Getting disk into the backup process; adding benefits of disk while supporting existing processes.
Integrating Disk Into Enterprise Backup
The first major challenge to implementing a disk backup strategy is integrating it into an existing environment. Enterprise backup is complex, heterogeneous, and can touch all of an enterprise's data in hundreds or thousands of separate jobs each night. Moreover, backup isn't limited to copying and recovering files. It also organizes data sets based on what the data pool looked like at many different points in time. It keeps track of different versions. And it manages the rotation and use of media for long-term disaster recovery and data retention compliance. With this kind of scale, users can't simply insert disk resources into the process without re-architecting procedures and using different versions of backup software.
The easiest way to let enterprise backup take advantage of the performance and fault tolerance of disk is to make a disk-based system look like tape to backup applications. The technology to do that--virtual tape technology--has not been generally available for open systems backup. When ADIC created its Pathlight VX disk-to-tape system, we developed a variation of virtual tape technology built specifically to support open systems backup and we embedded it in a local controller. The system it creates provides a layer of disk-based storage with its performance and fault tolerance gains, but allows it to fit directly into an existing backup system designed around tape without requiring that a user change applications or basic processes (Figure 1). The process that is supported includes a path to real tape creation.
The Path to Tape
For long-term storage, for removability, for disaster recovery, and for compliance with data retention regulations, a removable medium like tape remains an essential part of most organizations' comprehensive data protection systems. So before any disk-based storage is made part of a backup system, two key questions need to be asked: How will data get to tape? And what kind of format and management support will it have?
How Data Gets to Tape
For the first question--how data will get to tape--there are two basic answers (see Figure 2). The fist architecture writes data to disk once, and then uses a second, on-line process to move the data to tape. The second architecture embeds the movement to tape, creating removable media off-line, in the background, and over isolated connections. Let's look at each option:
[FIGURE 1 OMITTED]
Two-Step Media Creation: This system writes data first to disk, and then uses a separate process to move the data a second time from the disk resource to a tape target, normally an automated tape library. The processors used to move the data in this kind of system are normally the same for both moves--the processors in the applications servers or in the media servers. And the connections used to move the data are also the same--for most enterprises applications, it's the Fibre Channel SAN used for backup.
[FIGURE 2 OMITTED]
The advantages of the two-step process are mostly on the side of the disk and tape vendors--it is simpler to create a single device, a disk array or a tape library, and to leave the job of connecting them to the end user or to an integrator. The disadvantages are several.

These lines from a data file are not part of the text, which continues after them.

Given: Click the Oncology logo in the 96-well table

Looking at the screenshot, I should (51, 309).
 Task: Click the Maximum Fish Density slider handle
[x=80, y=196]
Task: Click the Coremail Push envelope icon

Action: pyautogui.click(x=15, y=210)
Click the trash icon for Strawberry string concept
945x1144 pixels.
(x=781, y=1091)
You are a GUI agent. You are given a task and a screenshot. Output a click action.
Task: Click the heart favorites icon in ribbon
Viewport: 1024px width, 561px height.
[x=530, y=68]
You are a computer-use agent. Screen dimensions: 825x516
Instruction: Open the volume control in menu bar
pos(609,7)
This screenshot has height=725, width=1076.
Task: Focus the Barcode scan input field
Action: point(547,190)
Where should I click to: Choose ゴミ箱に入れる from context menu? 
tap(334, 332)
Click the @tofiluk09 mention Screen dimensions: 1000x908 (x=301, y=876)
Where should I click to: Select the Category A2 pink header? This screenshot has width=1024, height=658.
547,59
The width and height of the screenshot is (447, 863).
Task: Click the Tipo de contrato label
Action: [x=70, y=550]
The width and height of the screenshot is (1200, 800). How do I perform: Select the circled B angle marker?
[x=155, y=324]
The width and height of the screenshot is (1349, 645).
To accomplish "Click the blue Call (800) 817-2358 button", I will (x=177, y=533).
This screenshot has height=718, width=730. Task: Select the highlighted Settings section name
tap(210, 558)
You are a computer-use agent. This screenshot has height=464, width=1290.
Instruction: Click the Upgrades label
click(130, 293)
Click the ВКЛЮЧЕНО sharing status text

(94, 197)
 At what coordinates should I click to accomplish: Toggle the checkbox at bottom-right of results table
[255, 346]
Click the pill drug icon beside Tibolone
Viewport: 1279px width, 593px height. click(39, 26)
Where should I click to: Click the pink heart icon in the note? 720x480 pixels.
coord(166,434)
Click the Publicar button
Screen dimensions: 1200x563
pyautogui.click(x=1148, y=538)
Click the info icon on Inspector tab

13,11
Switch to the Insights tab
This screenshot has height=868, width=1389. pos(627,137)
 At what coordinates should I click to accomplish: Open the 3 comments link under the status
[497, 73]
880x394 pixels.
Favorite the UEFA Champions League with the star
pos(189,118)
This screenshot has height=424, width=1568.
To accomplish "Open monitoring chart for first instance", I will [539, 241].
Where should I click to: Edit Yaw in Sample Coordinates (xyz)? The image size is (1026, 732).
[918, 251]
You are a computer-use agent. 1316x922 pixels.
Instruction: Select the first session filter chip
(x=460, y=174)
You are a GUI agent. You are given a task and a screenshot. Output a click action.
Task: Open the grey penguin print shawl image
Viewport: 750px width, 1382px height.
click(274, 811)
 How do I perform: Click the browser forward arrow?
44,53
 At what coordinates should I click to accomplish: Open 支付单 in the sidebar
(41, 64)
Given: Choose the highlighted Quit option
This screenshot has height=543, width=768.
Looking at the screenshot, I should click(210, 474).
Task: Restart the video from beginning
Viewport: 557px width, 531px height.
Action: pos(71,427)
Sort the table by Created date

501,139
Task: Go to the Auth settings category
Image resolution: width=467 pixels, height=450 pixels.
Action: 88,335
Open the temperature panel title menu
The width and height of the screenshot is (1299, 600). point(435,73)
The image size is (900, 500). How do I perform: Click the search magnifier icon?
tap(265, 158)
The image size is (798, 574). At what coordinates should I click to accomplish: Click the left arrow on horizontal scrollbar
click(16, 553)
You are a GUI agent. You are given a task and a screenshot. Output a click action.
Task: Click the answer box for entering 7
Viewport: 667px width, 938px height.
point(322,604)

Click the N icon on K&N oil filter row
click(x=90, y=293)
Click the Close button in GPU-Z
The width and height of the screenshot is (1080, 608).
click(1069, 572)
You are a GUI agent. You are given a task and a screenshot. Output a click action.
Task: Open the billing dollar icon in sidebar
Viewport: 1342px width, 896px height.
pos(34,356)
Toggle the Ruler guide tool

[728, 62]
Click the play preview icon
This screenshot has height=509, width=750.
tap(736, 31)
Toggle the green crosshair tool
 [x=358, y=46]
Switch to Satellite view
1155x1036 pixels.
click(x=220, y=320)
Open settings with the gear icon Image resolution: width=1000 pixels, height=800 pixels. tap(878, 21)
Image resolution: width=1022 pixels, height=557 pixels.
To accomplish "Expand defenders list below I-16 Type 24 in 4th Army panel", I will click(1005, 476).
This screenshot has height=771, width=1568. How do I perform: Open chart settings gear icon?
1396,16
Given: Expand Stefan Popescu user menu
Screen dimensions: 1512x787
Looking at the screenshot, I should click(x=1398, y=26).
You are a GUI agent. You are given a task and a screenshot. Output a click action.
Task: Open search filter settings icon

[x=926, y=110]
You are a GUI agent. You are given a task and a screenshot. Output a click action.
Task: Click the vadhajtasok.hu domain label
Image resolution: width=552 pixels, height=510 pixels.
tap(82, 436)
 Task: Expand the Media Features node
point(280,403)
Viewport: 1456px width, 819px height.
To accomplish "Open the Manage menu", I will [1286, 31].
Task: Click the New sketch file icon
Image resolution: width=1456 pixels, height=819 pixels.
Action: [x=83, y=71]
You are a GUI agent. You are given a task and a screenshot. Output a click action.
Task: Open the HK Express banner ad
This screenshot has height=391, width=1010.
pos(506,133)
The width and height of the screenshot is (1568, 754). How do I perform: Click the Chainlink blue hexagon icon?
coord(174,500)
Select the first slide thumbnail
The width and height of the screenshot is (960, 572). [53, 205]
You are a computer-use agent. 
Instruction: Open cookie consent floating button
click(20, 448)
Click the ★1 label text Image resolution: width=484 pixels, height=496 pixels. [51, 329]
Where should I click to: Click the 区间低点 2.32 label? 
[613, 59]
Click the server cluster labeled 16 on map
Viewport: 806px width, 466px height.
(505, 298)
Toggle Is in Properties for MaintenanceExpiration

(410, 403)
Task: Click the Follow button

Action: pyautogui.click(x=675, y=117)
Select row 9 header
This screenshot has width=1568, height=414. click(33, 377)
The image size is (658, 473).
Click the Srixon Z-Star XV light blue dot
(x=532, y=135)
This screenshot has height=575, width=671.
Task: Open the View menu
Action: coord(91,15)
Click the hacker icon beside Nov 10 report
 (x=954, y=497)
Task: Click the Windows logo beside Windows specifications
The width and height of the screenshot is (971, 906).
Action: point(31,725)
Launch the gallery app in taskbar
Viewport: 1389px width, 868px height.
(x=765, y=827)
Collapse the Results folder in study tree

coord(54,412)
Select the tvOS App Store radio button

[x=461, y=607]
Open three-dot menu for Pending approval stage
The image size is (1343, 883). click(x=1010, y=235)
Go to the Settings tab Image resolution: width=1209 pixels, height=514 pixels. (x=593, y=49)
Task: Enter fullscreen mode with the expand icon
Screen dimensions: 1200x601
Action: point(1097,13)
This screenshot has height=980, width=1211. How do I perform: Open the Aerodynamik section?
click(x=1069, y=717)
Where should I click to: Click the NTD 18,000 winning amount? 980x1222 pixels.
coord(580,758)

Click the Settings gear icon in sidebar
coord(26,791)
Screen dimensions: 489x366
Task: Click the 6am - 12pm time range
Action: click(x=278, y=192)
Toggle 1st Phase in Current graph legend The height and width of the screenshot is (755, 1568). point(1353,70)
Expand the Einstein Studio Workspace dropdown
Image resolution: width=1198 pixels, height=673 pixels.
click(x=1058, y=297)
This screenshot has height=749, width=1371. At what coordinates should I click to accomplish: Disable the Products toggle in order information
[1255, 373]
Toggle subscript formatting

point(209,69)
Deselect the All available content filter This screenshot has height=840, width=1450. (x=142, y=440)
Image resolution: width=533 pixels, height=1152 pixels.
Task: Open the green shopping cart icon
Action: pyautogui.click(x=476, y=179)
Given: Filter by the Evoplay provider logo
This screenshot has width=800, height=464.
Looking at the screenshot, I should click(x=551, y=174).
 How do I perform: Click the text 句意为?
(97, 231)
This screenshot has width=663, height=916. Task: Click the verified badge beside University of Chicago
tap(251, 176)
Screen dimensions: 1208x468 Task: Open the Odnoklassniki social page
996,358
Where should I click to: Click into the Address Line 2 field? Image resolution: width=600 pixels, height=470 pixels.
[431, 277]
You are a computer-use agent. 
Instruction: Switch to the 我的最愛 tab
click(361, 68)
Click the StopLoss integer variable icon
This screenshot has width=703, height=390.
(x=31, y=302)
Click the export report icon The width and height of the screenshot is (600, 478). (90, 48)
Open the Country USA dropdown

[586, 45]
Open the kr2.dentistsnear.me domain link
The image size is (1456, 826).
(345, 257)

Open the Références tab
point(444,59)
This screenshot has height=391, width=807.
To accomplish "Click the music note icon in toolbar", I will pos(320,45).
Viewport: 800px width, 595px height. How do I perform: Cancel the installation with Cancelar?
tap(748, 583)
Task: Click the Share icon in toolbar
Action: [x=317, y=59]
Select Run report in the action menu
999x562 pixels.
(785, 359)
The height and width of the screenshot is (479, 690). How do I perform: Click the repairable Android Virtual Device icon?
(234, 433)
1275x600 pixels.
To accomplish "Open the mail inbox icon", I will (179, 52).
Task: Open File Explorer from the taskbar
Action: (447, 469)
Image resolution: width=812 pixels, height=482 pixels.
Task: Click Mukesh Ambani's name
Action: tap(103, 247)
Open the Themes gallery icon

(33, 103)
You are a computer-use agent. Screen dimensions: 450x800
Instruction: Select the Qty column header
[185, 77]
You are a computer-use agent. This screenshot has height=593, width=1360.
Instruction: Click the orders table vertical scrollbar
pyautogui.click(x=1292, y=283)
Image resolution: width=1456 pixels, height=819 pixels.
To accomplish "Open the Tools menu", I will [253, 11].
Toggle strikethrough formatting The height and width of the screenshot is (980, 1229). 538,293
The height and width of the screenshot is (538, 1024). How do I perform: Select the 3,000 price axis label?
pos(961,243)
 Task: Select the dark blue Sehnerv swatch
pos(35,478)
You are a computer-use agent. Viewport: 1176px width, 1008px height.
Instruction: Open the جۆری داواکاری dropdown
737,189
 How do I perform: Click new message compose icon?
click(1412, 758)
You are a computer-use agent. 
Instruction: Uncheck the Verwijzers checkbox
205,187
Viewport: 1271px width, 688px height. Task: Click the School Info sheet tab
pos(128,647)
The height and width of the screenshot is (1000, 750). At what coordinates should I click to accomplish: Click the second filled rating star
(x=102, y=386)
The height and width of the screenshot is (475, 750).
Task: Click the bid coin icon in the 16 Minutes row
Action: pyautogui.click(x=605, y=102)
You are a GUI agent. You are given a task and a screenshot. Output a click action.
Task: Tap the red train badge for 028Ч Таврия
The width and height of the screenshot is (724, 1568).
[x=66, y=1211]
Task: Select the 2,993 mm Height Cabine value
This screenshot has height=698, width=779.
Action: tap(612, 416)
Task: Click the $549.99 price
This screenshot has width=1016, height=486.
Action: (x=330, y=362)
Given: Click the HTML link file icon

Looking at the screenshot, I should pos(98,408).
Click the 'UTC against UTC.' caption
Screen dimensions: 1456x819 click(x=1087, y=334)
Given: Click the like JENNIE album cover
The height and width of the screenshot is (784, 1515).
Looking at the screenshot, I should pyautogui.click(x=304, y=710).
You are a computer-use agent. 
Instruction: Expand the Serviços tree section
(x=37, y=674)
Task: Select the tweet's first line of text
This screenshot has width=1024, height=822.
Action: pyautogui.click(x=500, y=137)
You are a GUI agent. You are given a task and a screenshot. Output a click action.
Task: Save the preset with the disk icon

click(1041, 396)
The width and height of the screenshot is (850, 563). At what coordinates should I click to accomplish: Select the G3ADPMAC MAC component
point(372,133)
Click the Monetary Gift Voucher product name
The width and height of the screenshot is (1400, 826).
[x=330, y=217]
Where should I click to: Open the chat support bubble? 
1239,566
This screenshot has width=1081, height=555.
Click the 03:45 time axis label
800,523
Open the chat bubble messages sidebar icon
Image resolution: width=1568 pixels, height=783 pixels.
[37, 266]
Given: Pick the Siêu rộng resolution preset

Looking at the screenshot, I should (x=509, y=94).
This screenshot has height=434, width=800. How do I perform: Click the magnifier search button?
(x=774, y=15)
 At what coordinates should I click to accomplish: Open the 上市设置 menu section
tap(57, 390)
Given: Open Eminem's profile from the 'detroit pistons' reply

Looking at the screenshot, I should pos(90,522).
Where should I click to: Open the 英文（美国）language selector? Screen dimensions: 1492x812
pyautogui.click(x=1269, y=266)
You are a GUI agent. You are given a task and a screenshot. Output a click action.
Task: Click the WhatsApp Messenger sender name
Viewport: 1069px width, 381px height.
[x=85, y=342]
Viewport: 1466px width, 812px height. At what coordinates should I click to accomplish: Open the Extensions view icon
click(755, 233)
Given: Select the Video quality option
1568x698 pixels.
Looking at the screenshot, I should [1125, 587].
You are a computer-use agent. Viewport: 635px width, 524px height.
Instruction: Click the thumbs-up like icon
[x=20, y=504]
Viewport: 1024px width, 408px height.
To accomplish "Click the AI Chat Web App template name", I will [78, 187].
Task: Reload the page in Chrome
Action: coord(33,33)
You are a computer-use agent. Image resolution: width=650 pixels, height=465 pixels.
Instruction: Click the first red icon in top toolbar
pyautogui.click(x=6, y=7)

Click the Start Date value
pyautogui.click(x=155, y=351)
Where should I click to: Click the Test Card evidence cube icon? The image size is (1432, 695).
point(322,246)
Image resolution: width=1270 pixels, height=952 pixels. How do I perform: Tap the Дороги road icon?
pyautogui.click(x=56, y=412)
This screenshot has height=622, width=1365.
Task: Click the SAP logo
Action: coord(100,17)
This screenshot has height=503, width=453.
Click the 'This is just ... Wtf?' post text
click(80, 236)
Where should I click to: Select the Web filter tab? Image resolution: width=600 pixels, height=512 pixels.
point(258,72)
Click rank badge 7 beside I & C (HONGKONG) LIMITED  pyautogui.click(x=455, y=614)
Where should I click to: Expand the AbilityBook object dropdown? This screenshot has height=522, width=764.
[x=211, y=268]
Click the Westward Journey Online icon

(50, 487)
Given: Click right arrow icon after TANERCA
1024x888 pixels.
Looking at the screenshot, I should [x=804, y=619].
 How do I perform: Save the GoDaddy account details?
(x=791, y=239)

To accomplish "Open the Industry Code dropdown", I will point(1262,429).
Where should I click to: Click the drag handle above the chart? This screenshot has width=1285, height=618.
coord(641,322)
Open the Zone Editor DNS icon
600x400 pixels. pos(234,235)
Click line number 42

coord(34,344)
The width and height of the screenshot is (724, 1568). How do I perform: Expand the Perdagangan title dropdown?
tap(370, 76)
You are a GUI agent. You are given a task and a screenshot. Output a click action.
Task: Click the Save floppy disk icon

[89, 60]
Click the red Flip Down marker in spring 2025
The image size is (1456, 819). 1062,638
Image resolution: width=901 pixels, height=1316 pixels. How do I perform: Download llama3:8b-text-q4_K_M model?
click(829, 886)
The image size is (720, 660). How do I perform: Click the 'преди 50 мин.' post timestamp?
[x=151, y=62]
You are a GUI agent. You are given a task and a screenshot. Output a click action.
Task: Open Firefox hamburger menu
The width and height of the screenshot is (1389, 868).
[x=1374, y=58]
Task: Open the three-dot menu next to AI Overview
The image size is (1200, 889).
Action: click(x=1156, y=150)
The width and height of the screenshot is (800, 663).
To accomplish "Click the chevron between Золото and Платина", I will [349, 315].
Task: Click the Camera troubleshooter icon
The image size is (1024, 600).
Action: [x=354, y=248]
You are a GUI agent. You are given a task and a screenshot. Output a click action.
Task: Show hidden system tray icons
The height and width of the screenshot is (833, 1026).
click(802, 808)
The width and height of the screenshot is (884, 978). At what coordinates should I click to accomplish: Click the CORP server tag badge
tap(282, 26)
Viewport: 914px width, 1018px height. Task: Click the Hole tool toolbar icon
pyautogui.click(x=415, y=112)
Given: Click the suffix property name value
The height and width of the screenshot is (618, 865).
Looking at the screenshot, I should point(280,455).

The integration job for the end user is much more difficult; complex backup procedural changes are required on the software side, and installation costs are likely to be higher. Server operation and network performance can be degraded much more than with conventional backup since the same processors and same network are moving the data two times--effectively doubling whatever the negative effects of backup are on the system. Ongoing system management is also much more complex since staff retraining is required, and there may be two or three vendors supporting and servicing different parts of the same system. Finally, the actual backup performance--the performance of writing to tape--is likely to be slower than with conventional backup since the system has added another element to be integrated, managed, and tuned.
Background Media Creation: The second path to tape, the one that ADIC has used in its Pathlight VX solution, first moves data over the public network to the disk resource, then moves the data to tape in the background, using dedicated, embedded data movers and isolated connections. The only real disadvantage to this system is that the vendor must assume more of the responsibility for creating an integrated system. There are several advantages for the end user
The negative impact on the system is dramatically reduced--data is only moved once by the applications servers over the SAN. The actual creation of media is moved completely outside the backup window and off the public network. Installation and on-going support is simplified since the user only has to manage one system, the basic procedures do not change from a tape-only architecture, and the solution has a single point of vendor responsibility. And finally, the actual performance during tape creation can be significantly increased because the system is carefully tuned specifically for backup and it is not competing for resources with other kinds of services.
Tape Format and Media Management
The answer to the second question--the kind of media format and tape management system--is closely related to the issue of integrating the disk-based system into an existing backup process. The approach that we recommend is one that creates tapes that keep the same format that the backup application believed it wrote in the first place, and that allows the backup application's media management system to be retained without change.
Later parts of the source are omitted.